I am preaching according to the Narrative Lectionary. That means in the fall (until Christmas Eve), the sermon will always be on the Old Testament reading for each Sunday. Here are three Sunday sets of Old Testament readings
Genesis 15:1-6 2012 09 16 HCSB (09/16/2012)
This text read well, keeping the traditional “credited as righteousness,” in 15:6. The corresponding Epistle reading, Romans 4:14–25, picked up on that phrase. After studying the Hebrew text, the HCSB became a good translation to work with preparing and putting together the sermon.
Genesis 37:3-8, 26-34; 50:15-20 2012 09 23 HCSB (09/23/2012)
The reading includes two separate chapters (beginning and end of Joseph’s “ministry” life). The separated readings can be confusing for some, so the fact that they were printed out to follow, the congregation members did not have to flip through chapters and locate the readings on their own. Again, with preaching preparation, HCSB served me well, and I could direct people to the insert to follow my major thoughts.
Exodus 12:1–13; 13:1–8; Exodus 15:1-8 2012 09 30 HCSB (09/30/2012)
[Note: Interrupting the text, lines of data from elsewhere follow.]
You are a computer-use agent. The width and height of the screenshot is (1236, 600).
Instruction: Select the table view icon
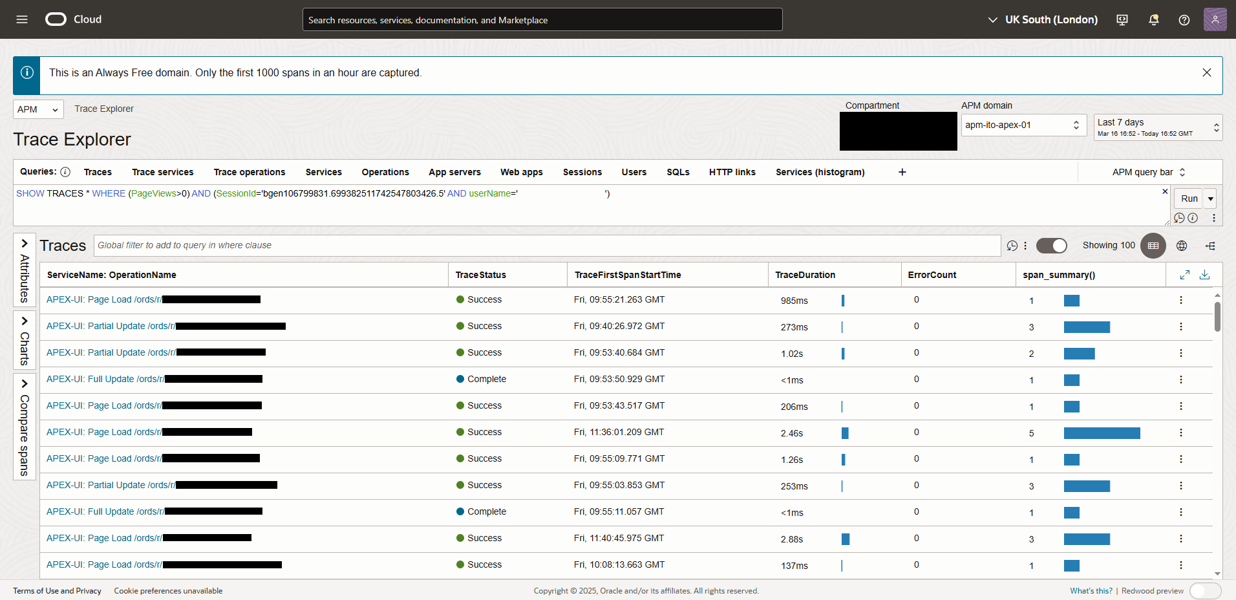(x=1153, y=246)
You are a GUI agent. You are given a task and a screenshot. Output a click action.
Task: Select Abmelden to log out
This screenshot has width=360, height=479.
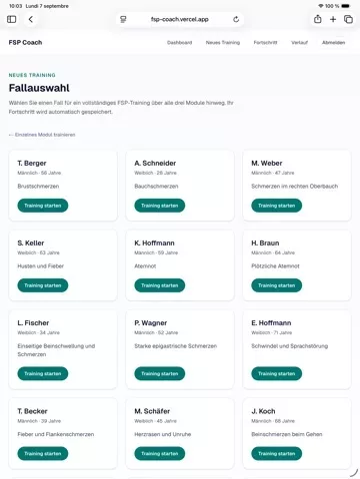[x=333, y=43]
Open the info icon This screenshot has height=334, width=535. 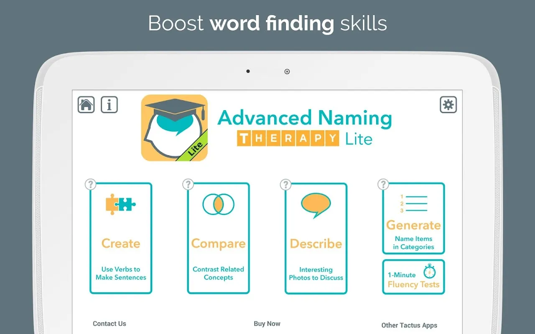(110, 104)
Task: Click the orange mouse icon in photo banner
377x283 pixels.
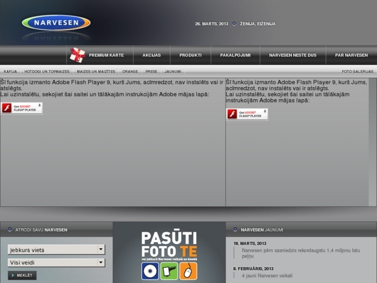Action: (189, 271)

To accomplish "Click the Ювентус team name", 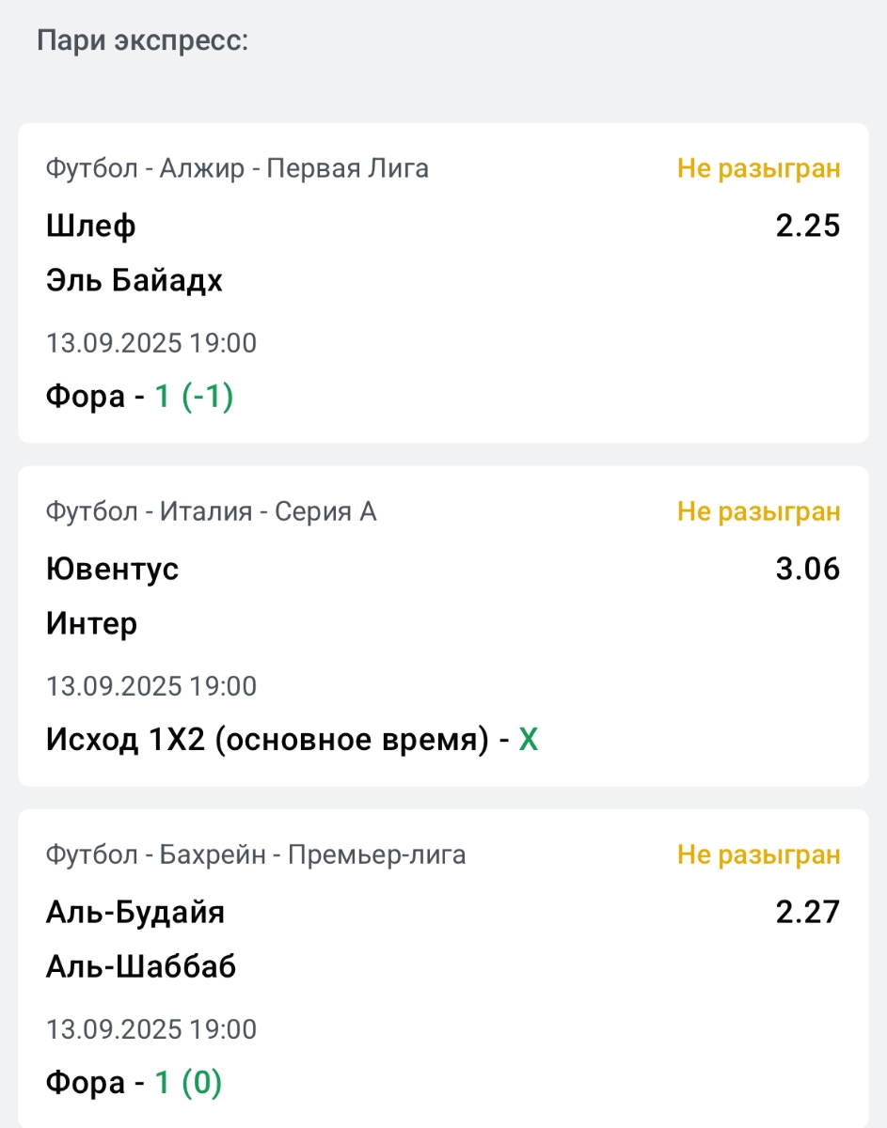I will point(112,569).
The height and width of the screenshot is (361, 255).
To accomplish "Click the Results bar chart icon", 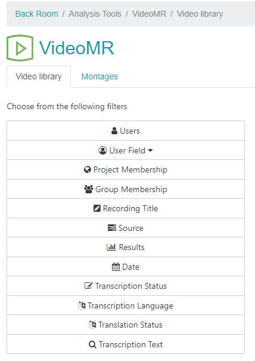I will (x=111, y=247).
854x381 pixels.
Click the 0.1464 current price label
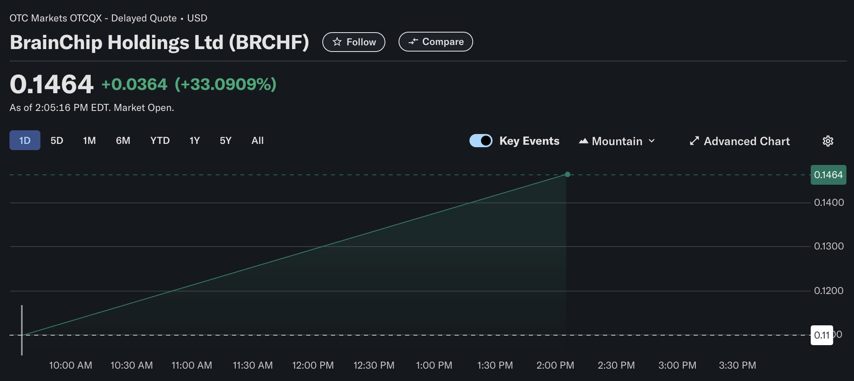point(828,175)
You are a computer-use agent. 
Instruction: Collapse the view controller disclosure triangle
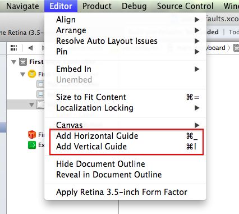[x=22, y=74]
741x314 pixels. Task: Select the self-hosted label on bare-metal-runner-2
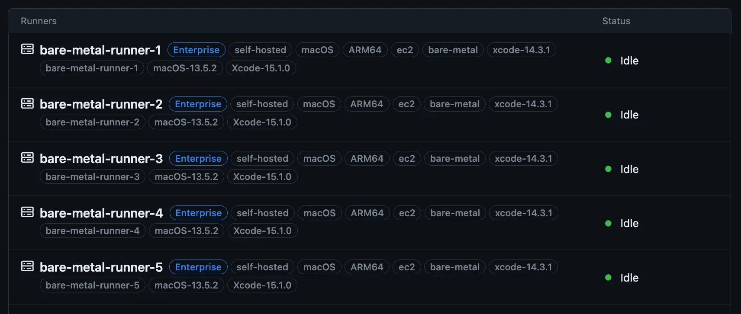[262, 104]

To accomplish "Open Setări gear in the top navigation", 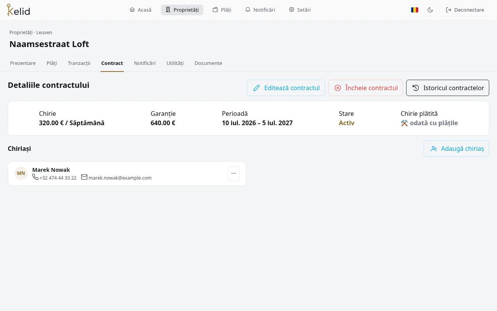I will (x=300, y=10).
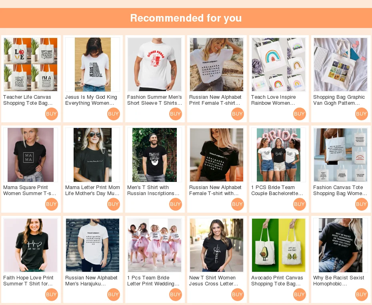This screenshot has height=305, width=372.
Task: View the Mama Letter Print sunglasses woman photo
Action: tap(92, 155)
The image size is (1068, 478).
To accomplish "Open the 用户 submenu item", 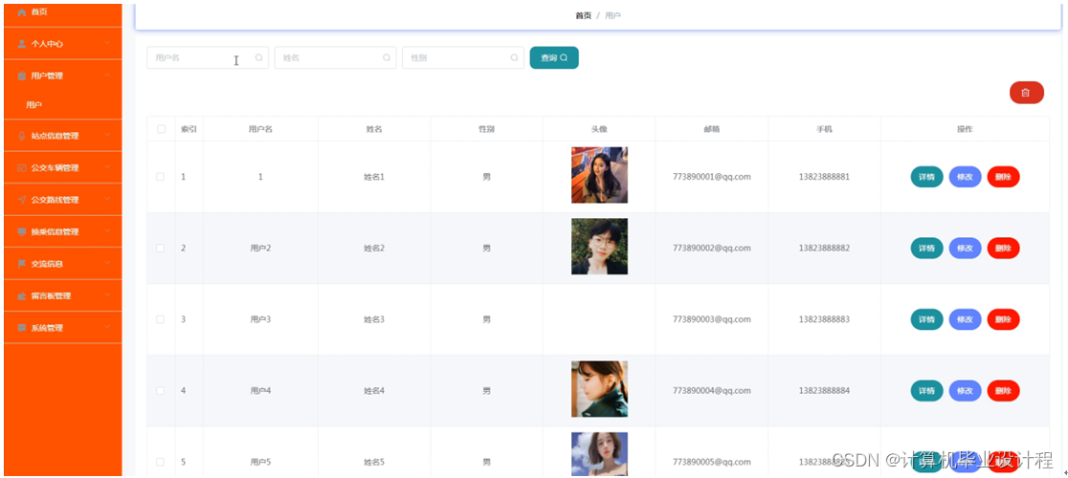I will pos(34,105).
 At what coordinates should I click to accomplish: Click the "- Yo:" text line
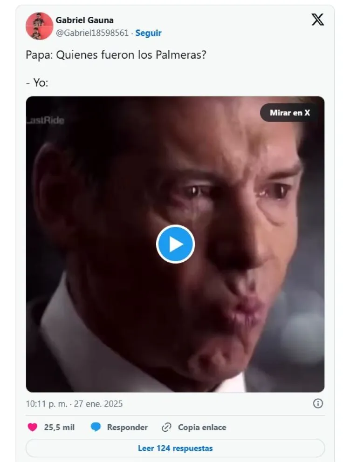[x=37, y=83]

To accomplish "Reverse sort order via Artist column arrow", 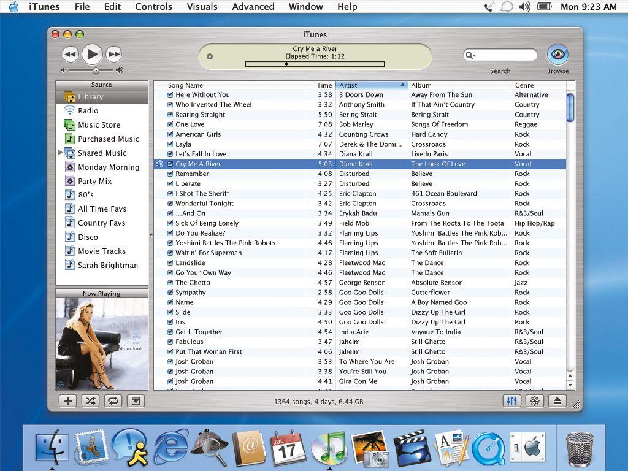I will point(402,85).
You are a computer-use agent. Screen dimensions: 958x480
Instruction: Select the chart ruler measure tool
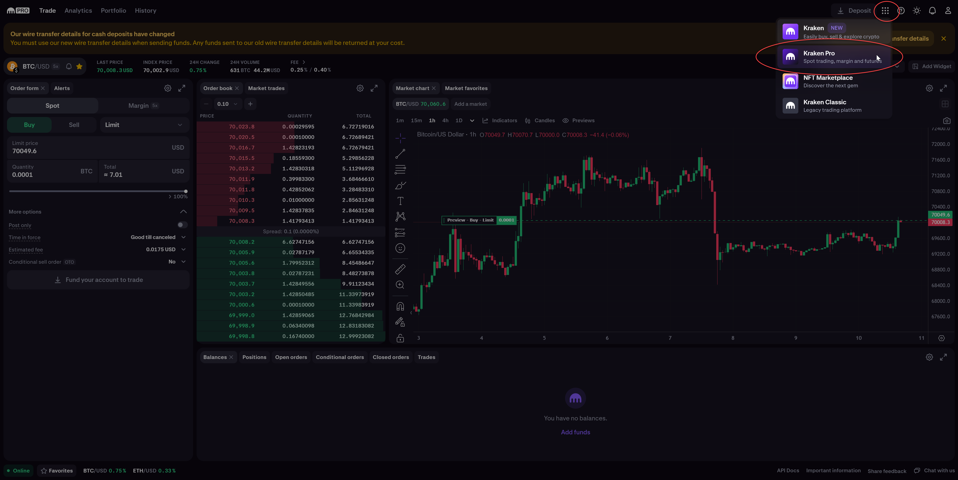[400, 269]
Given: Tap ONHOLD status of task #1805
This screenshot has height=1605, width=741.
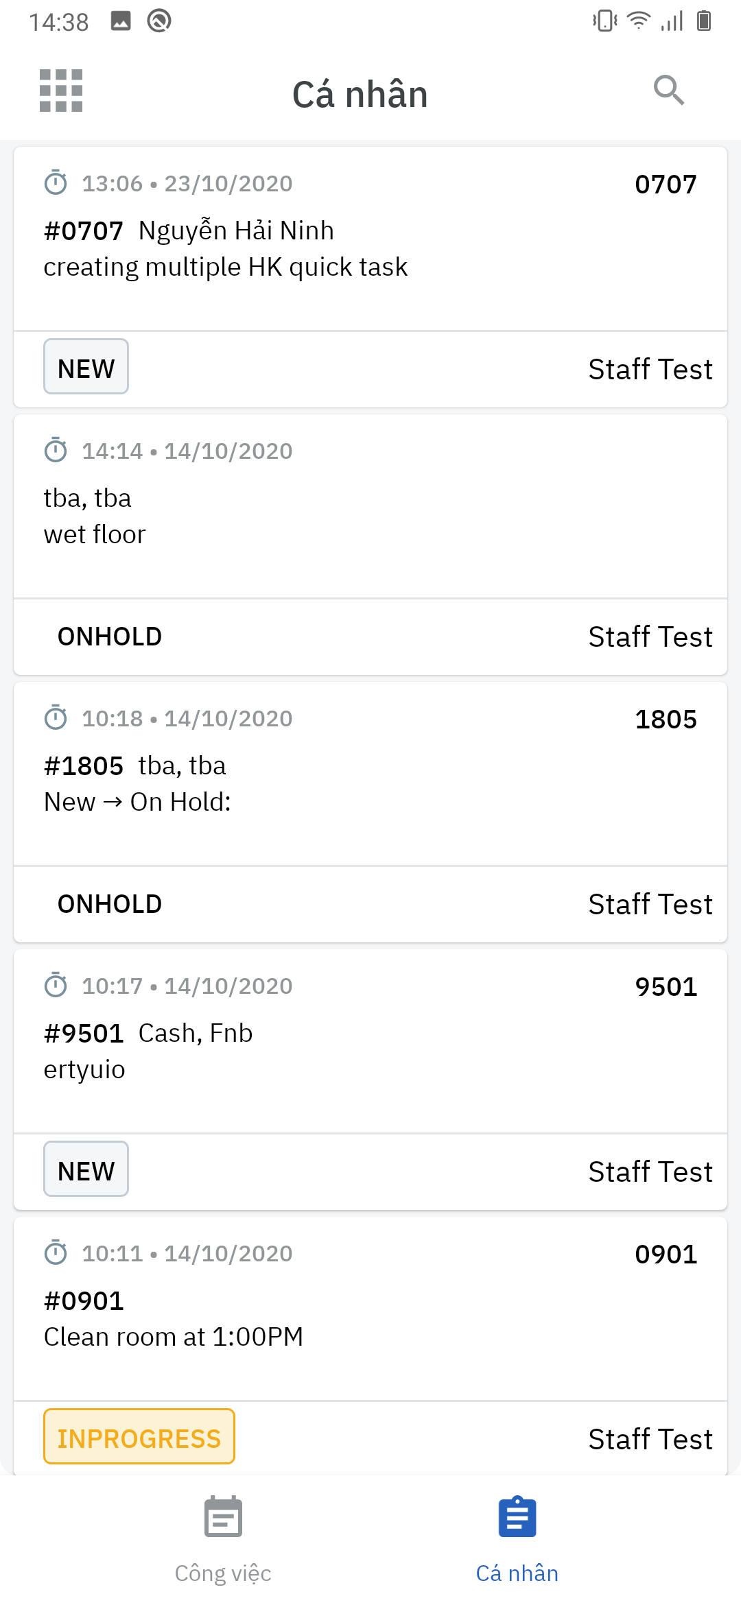Looking at the screenshot, I should (110, 904).
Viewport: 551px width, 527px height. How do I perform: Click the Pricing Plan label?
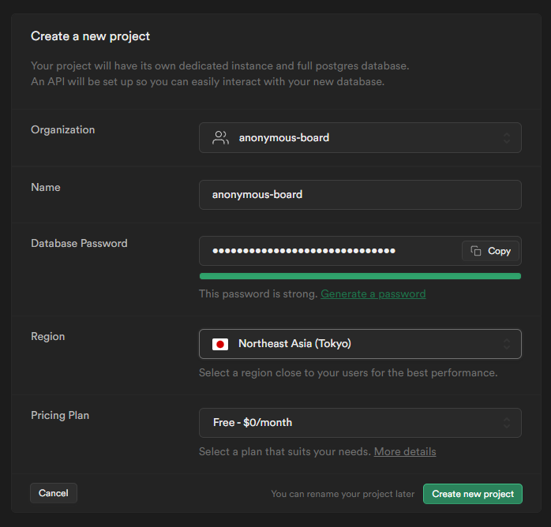pyautogui.click(x=60, y=415)
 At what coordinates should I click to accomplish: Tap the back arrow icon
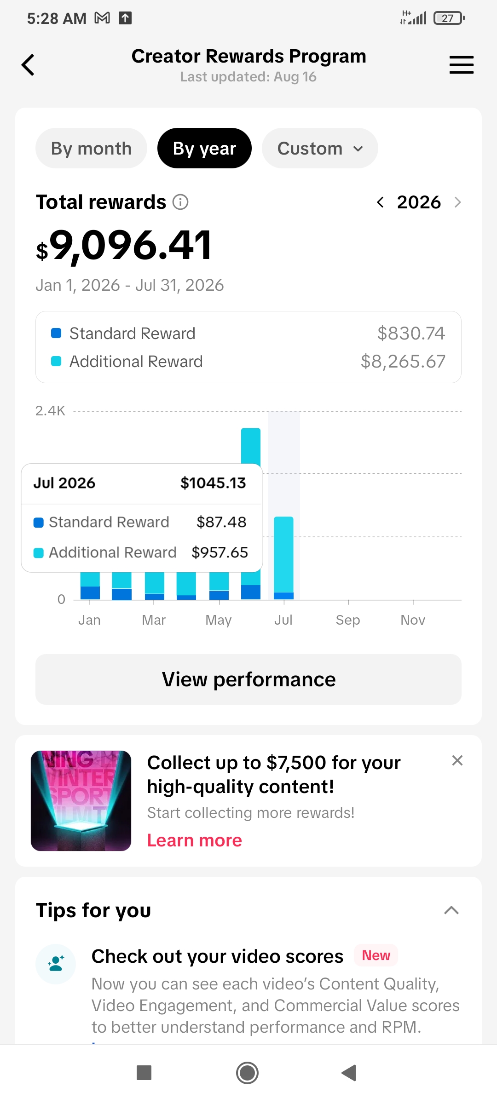[x=28, y=65]
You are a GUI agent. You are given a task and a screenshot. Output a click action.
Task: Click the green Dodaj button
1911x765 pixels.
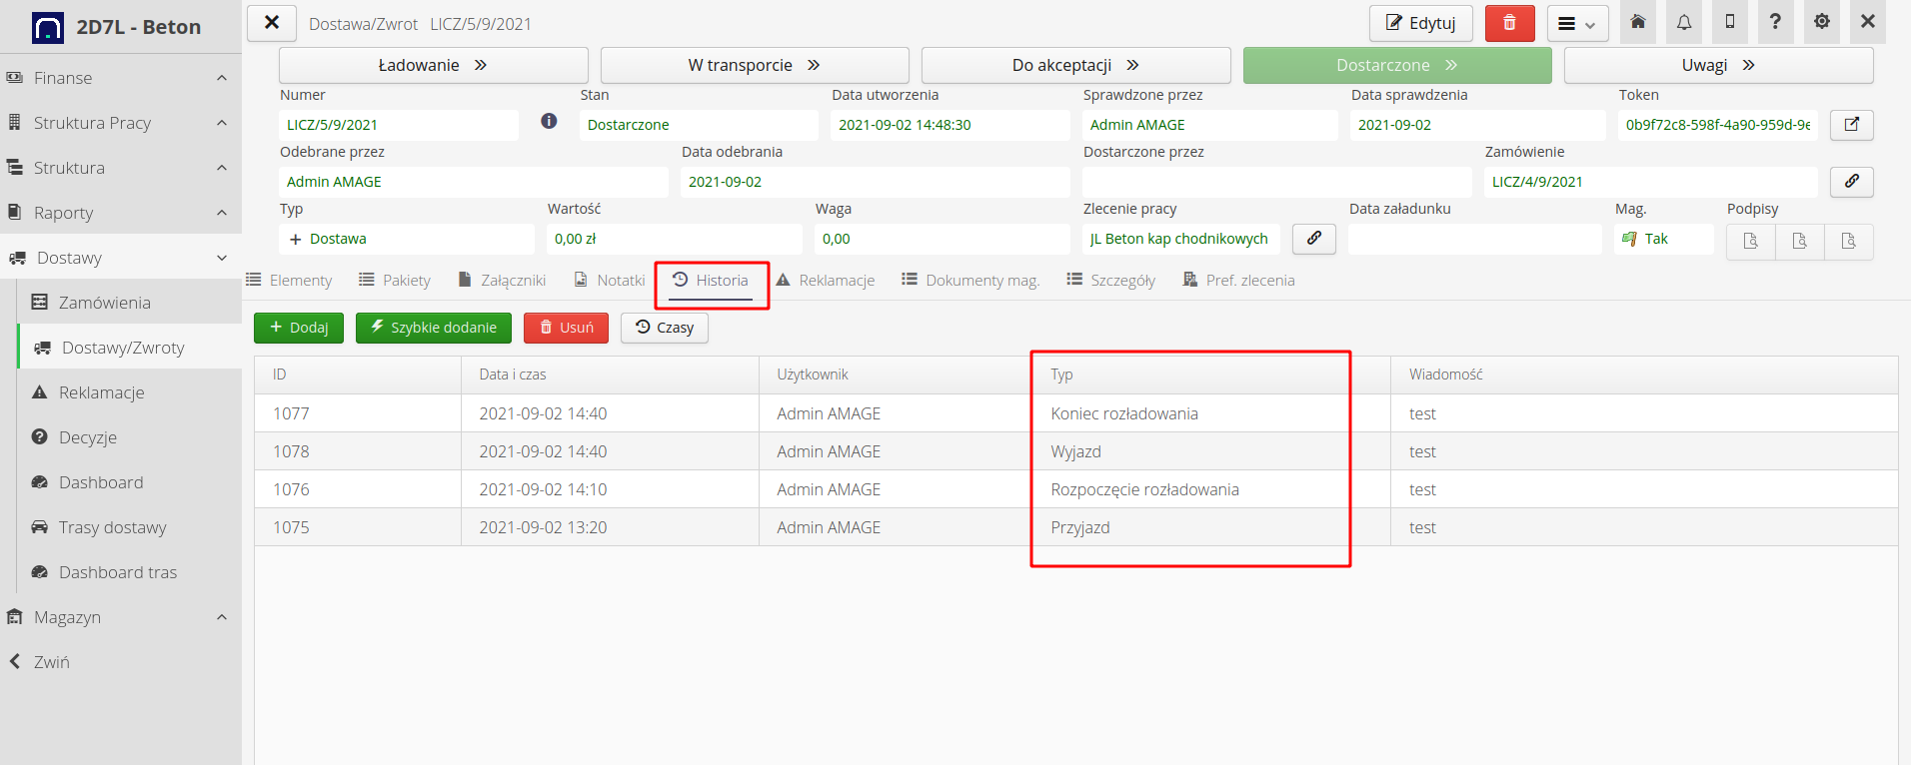pos(299,328)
For this Sunday, I used only the first two readings for the Old Testament reading, then used Exodus 15:1-18 as the Introit (in place of the Psalm), since it is a song of victory. Also, I omitted the Epistle reading for the day. In this case, the extended readings meant more focus for me in preaching. However, again, the HCSB presented no problems in preparation or in the actual preaching.
Evaluation of HCSB
Overall, the readers did very well. The sentence structure was not prohibitive for oral reading. The flow of reading was good, mixing appropriate pauses through clause and sentence breaks. Preaching from the HCSB texts posed no problems for me, and it felt comfortable for me. HCSB proved to be a usable translation in public worship.
In the month of October, we will use GW (God’s Word) translation.